▸ COMPLETE THE FOLLOWING:
[1] Condense the paragraph beginning "Known techniques and devices" from the passage on encapsulated droplets below into a shorter version that keeps its main facts.
[2] Reproduce word for word everything in the passage on encapsulated droplets below, from "Known techniques and" down to "droplets and particles.".

Encapsulated droplets and particles are used in a variety of commercial applications, including but not limited to drug delivery, pharmaceuticals, medical procedures, food products, combustion systems, personal care products, and many other industries. Encapsulated droplets and particles typically include a first core material surrounded by a second shell material, wherein the first core material and second shell material are different. Encapsulated droplets and particles may be formed using a variety of different techniques and devices known in the art. Traditional methods and devices for forming encapsulated droplets and particles generally require mechanically combining the core material and shell material in such a way that the shell material surrounds a particle or droplet of the core material.
One conventional method of producing encapsulated droplets and particles relies on dissociation or breakup of a stable capillary microjet, wherein the microjet includes a center column of core material having a sheath of shell material surrounding the core material. By controlling flow parameters and mechanical properties of both core and shell materials, controlled capillary instability of the microjet may be achieved. Such controlled instability leads to breakup of the microjet into a plurality of encapsulated droplets. This technique of encapsulated droplet formation may be referred to as flow focusing encapsulation or stabilized microjet capillary breakup encapsulation. For example, U.S. Pat. No. 6,357,670 to Ganan-Calvo et al. titled “Stabilized Capillary Microjet and Devices and Methods for Producing Same” teaches devices and methods for production of encapsulated droplets by choosing control variables to achieve a desired capillary microjet flow regime allowing controlled breakup of a capillary microjet into spherical droplets of core material surrounded by a layer of shell material. Ganan-Calvo identifies control variables to include flow parameters (pressure, volumetric flow rate), material properties (density, viscosity), and geometric dimensions (orifice diameter). Such control variables may be selected to influence, inter alia, droplet core diameter, shell thickness, outer diameter, and eccentricity between core and shell. Ganan-Calvo further teaches selection of the control variables to influence the stability of the capillary microjet.
Known techniques and devices for producing such particles that rely on selection of control parameters to influence dispersion characteristics may yield inconsistent results. Conventional studies of flow focusing encapsulation generally focus on selection of parameters to produce a stable microjet, and such studies are not aimed at identifying the parameters that lead to undesirable, or bad, results. For example, conventional methods and devices do not intentionally identify relationships between control parameters that lead to non-homogenous concentric droplet breakup or non-monodisperse droplet production.
What is needed, then are improvements in devices and methods for producing encapsulated droplets and particles.

Saved entries
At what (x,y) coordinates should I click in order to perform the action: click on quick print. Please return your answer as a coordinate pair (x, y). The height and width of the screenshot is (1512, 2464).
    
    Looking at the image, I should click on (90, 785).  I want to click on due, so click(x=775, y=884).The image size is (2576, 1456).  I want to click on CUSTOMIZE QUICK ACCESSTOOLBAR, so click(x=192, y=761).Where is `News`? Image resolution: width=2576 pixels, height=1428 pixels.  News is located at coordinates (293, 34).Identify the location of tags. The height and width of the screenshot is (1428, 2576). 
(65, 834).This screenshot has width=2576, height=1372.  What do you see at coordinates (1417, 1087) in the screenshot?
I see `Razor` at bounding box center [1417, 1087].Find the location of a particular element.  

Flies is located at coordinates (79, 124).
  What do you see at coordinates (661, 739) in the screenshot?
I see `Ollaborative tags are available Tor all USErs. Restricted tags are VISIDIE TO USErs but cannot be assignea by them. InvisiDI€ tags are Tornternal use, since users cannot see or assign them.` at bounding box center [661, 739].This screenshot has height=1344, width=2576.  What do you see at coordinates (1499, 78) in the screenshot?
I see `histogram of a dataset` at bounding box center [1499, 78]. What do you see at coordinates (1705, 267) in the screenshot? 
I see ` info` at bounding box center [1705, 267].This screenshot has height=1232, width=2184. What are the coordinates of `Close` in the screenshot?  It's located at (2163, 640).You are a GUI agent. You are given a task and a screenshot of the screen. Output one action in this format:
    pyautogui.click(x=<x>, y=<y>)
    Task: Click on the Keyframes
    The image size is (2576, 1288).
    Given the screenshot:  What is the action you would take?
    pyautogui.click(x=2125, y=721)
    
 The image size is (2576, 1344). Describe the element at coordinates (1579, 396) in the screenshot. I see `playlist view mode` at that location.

▸ TASK-BY-TASK SOLUTIONS:
[1] Existing techniques that select control parameters to influence dispersion characteristics can give inconsistent results. Conventional studies of flow focusing encapsulation aim to find parameters that produce a stable microjet, not those that cause undesirable outcomes. For example, conventional methods and devices do not deliberately identify the relationships between control parameters that lead to non-homogenous concentric droplet breakup or non-monodisperse droplet production.

[2]
Known techniques and devices for producing such particles that rely on selection of control parameters to influence dispersion characteristics may yield inconsistent results. Conventional studies of flow focusing encapsulation generally focus on selection of parameters to produce a stable microjet, and such studies are not aimed at identifying the parameters that lead to undesirable, or bad, results. For example, conventional methods and devices do not intentionally identify relationships between control parameters that lead to non-homogenous concentric droplet breakup or non-monodisperse droplet production.
What is needed, then are improvements in devices and methods for producing encapsulated droplets and particles.